In a previous post about teacher well-being, we looked at how schools can look after their teachers. Teacher well-being has become an increasingly hot topic that needs to be addressed by all, and when I say by all I mean just that. Even the teachers themselves. In this article we look at how teachers can look after their own well-being without relying solely on their school setting. Teachers, read on to to find out how you can do this…
This may sound selfish to some but it’s really not. You need to make sure you put your self first and prioritise things that are good for you so that you can look after your mental health. In order for you to be able to provide for the educational needs of children, you must above all, be healthy, both physically and mentally.
Do what relaxes you:
Make a pact with yourself that you will do something that relaxes you, if not every day, most days of the week. Whether that is exercising, reading a book or even watching TV, make sure you allow yourself time to do it. The more time you allow for yourself to relax the better you will be able to handle the pressure when you hit the crunch.

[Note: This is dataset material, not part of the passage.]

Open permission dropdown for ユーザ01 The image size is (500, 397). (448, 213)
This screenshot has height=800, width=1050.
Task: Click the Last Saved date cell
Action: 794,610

Mental health and physical well-being:
These two usually go hand in hand, as seen in the famous ancient Greek saying, “Νους υγιή εν σώματι υγιή” which means a healthy mind is found in a healthy body. Eat well, exercise and look after yourself. Teachers are by default such giving people, that many times they feel guilty if they look after themselves during and during the academic year, they allow it to slip. Most often than not, teachers tend to neglect themselves because of workload and pressure. This should by all costs be avoided. Look after yourself first so that you can look after your pupils better.
Rest over the weekend:
Use your weekends to take time out and switch off. As much as we love our work, it is imperative that we take time away from it. Do not feel guilty for doing so. Organise and schedule your week to avoid doing work related tasks over the weekend. Saturday and Sunday are meant for resting, and you should do just that – at least most weekends!
Organisation is key to keeping control of things. By being organised you can avoid stressful situations that will help you tackle your workload and teach without added pressure.
It is important to prioritise and promote self-awareness and teacher well-being as it will contribute to teachers’ increased productivity and longevity in their chosen profession. Ultimately, this will lead to healthier and more competent professionals that will be fit to teach children and equip them for the future. For those of you who may be wondering if I do all the above, no I don’t. This is an article for all teachers including myself – a sort of mental note. No one is perfect, we can all improve in certain areas and should aim to do so by helping and supporting each other as best we can.